Baixar como PDF


Pedro A. Batista Martins[1]

1. Para melhor situar seus leitores sobre a polêmica promulgação de uma nova lei sobre direito de retirada dos acionistas minoritários, INVESTIDOR PROFISSIONAL recorreu ao Dr. Pedro Batista Martins, advogado-associado do Escritório Evaldo Ramos e assistente jurídico da ABAMEC-RJ. A íntegra de sua entrevista está publicada a seguir.

2. INVESTIGADOR PROFISSIONAL – Há quanto tempo a legislação brasileira inclui o direito de recesso (ou de retirada) para acionistas minoritários, e qual é o significado desse direito, no Brasil?

3. Pedro Martins – A nossa lei das sociedades por ações assegura aos acionistas minoritários o direito de recesso ou de retirada da companhia quando discordarem das seguintes deliberações aprovadas pela maioria:

a) criação de ações preferenciais de classe existente, sem guardar proporção com as demais, quando não previsto nos estatutos.

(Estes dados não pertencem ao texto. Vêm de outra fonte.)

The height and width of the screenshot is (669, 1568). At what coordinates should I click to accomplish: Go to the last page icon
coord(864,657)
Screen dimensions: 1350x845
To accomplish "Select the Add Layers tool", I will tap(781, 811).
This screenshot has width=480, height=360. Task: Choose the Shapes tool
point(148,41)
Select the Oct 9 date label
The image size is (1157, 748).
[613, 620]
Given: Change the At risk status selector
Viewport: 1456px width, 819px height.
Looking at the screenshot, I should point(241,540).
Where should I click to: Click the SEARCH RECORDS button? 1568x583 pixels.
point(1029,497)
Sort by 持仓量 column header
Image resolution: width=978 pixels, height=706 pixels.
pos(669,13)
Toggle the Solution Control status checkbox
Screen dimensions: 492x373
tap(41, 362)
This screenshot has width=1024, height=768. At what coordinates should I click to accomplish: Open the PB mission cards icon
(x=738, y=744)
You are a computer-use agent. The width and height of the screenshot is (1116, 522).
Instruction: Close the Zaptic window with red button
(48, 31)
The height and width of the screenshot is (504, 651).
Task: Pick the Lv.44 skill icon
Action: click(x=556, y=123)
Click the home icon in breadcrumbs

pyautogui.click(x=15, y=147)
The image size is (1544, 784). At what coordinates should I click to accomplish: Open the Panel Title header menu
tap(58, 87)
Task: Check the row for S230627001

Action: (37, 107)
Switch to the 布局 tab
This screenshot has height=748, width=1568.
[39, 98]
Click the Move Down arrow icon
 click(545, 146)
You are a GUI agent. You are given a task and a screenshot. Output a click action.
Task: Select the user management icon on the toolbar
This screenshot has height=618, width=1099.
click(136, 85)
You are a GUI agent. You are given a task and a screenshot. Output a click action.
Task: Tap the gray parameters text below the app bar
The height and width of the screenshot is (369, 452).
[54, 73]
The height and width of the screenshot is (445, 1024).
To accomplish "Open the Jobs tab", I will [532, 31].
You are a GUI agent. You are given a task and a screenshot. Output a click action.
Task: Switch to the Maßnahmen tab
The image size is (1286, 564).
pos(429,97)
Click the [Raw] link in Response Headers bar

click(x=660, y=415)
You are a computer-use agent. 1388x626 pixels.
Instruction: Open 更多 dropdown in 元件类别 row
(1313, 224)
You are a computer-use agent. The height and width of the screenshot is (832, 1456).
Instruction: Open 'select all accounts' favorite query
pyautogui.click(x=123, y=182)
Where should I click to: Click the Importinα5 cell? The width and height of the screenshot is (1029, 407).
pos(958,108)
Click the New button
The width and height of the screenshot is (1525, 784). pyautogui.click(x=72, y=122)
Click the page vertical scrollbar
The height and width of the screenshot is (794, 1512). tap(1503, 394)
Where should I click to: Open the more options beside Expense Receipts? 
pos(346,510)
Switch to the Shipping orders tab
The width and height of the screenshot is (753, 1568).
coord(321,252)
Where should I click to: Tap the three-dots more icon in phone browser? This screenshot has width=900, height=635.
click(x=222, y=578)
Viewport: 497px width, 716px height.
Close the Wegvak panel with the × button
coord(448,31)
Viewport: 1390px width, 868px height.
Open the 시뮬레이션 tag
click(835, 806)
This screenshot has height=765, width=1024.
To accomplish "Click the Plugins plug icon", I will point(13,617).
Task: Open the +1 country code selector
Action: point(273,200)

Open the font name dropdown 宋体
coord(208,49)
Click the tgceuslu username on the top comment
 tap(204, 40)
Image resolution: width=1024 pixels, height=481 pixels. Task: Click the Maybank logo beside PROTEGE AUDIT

b) Alterações nas preferências, vantagens e condições de resgate ou de amortização de uma ou mais classe de ações preferenciais, ou criação de nova classe mais favorecida;

c) criação de partes beneficiárias;

d) alteração do dividendo obrigatório;

e) mudança do objeto da companhia;

f) incorporação da companhia por outra, sua fusão ou cisão;

g) dissolução da companhia ou cessação de liquidação; e

h) participação em grupo de sociedade.

4. Nestes casos, o acionista insatisfeito com a decisão tomada pela maioria, tem o direito de se afastar da sociedade mediante o reembolso do valor de suas ações.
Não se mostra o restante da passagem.